#### [WHAT IS BEING ASKED]
The required answer is a copy of each line in the entries below that includes "Given".

━━━━━━

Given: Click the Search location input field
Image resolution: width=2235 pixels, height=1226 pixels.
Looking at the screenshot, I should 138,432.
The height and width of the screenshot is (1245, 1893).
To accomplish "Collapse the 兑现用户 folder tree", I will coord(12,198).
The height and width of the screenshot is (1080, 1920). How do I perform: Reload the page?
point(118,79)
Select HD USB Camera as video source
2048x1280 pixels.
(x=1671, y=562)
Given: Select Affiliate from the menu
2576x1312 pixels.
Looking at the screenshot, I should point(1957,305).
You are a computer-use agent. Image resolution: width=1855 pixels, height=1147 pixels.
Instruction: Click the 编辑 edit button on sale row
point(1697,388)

━━━━━━

#### [WRITTEN REPLY]
Given: Click the Search location input field
Given: Select Affiliate from the menu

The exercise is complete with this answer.